A recently published study articulated the development and validation of a multiepitope based on enzyme-linked immunoassay (ELISA) against hepatitis C virus (HCV). The implementation of this assay can be implemented at low cost, according to study investigators.
The methodology has the potential to provide a readily adaptable method that can be utilized for the development of novel ELISA-based diagnostic assays for other infectious pathogens, which could improve diagnosis of neglected diseases.
A team of investigators including Jannie Pedersen, Département de Microbiologie-Infectiologie et Immunologie, Faculté de Médecine, Université Laval, developed an adaptable enzyme-linked immunoassay (ELISA) using HCV as a proof-of-concept application. They were able to obtain a high concentration of protein suitable for downstream applications after combining the maltose-binding-protein with a multiepitope HCV protein.
“Following optimization, the assay was verified using previously tested human samples from Canada, Denmark and Gabon in parallel with the use of a commercial protein,” investigators wrote. “Sensitivity and specificity were calculated to 98% and 97% respectively, after accounting for non-specific binding and assay optimization.”
The team cloned several HCV specific epitopes, separated by GS-linker, relaying them into the modified pET28a+ vector which were fused with the maltose-binding protein (MBP). The antigen (MBP-HCV) was induced in BL21-DE3 bacterial cells with IPTG and purified by using immobilized metal ion affinity chromatography.
Samples were selected from patients with chronic HCV infection and compared with healthy controls for assay optimization. Investigators estimated that the optimal signal-to-noise ratio to be with a 3-hour inactivation at 56 degrees celsius.
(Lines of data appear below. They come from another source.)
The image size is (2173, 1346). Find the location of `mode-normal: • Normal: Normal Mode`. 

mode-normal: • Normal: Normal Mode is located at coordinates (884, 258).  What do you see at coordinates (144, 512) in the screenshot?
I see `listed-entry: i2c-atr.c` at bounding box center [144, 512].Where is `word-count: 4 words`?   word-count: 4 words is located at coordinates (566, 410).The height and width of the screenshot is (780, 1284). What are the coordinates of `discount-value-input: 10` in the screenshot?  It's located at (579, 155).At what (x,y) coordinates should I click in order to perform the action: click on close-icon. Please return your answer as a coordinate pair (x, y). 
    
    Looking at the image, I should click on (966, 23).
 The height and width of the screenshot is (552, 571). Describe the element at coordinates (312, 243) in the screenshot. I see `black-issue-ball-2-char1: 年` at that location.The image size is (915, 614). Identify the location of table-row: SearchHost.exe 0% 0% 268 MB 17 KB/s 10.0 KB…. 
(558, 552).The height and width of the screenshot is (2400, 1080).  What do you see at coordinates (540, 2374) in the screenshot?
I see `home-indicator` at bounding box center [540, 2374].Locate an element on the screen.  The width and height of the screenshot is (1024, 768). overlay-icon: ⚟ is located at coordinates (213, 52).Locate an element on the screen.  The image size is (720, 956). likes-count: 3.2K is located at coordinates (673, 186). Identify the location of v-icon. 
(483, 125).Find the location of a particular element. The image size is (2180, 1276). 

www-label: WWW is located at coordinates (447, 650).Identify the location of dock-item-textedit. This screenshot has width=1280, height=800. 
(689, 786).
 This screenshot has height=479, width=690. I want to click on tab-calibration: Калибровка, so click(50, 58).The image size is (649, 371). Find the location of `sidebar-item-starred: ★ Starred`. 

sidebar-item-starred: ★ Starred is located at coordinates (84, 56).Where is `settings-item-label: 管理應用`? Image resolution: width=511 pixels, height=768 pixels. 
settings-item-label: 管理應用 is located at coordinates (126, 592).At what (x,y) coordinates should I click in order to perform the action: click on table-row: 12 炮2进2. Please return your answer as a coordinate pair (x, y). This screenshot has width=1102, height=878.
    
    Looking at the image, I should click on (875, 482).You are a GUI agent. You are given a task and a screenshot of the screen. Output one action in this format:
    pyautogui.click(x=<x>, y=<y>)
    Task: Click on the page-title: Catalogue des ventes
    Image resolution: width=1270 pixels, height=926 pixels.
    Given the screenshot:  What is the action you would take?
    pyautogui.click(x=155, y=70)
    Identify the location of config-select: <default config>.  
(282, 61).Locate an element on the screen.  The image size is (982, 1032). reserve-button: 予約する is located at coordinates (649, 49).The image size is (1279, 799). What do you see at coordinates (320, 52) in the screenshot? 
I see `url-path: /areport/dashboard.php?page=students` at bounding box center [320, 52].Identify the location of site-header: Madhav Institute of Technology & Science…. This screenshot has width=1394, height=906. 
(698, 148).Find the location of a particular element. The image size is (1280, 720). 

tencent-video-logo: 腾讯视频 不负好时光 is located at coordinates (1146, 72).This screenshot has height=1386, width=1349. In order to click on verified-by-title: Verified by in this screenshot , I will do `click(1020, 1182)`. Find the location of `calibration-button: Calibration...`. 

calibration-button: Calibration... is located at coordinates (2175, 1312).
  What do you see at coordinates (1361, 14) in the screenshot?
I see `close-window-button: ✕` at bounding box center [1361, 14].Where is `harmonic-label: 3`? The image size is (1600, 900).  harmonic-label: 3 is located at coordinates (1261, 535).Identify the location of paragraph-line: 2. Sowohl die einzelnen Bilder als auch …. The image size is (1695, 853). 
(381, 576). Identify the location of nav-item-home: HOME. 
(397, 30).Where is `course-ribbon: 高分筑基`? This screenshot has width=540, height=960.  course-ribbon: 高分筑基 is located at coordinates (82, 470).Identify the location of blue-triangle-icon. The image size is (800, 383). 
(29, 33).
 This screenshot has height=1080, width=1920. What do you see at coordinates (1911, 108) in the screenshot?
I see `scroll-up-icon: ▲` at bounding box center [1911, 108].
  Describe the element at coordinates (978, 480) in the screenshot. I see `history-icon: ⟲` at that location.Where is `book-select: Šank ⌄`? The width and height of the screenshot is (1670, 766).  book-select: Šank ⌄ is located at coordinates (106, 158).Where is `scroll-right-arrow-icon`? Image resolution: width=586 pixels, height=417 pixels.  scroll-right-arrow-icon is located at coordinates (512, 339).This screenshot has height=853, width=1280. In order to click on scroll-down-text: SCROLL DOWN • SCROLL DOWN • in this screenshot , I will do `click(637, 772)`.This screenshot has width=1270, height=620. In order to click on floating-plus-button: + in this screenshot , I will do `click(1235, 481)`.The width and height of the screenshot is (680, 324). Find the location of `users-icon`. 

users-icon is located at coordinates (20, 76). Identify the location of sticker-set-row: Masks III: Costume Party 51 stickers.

A modest drop of 17% in optical density was observed under this condition in the positive samples.
At the same time, a 72% reduction was observed in non-specific signal from a mean optical density of 0.11-0.03 in control samples after 3-hour inactivation compared with 30 minutes of inactivation. The best results were achieved by coating each well with 15 ng of MBP-HCV and using a 1:100 dilution of sample material.
“To evaluate the quality of our MBP-HCV protein, the ELISA binding of the same HCV positive and negative samples was analyzed using a commercially available recombinant protein expressing NS3, Core, NS4 and NS5,” investigators wrote.
A similar sensitivity (95%, CI, 91-97%) and specificity (96% CI, 92-98%) were obtained when using this commercial protein. With these provided data, the quality of the team’s in-house produced MBP-HCV protein designed for serological diagnosis of HCV patients was confirmed.
“Here, we document the development of a simple serological test detecting anti-HCV antibodies. This assay can be reproduced and validated in reference laboratories in low and middle income countries, where HCV remains a major health burden,” investigators explained.
If local production of the assay could be implemented by government laboratories or nonprofit organizations, the barriers of high delivery cost, import taxes and manufacturer and distribution profit margins would be lessened or eliminated, according to the study.
“While serological diagnosis cannot be a stand-alone diagnostic tool for HCV infection, the developed ELISA assay is a simple and accurate way to document HCV prevalence in a large population,” investigators stated. “The global fight to decrease hepatitis as one of the major health threats will need broad screening platforms, which could readily test the whole at-risk population rather than solely symptomatic individuals.”
The study, “An Adaptable Platform for in-house Hepatitis C Serology” was published in the Journal of Virological Methods.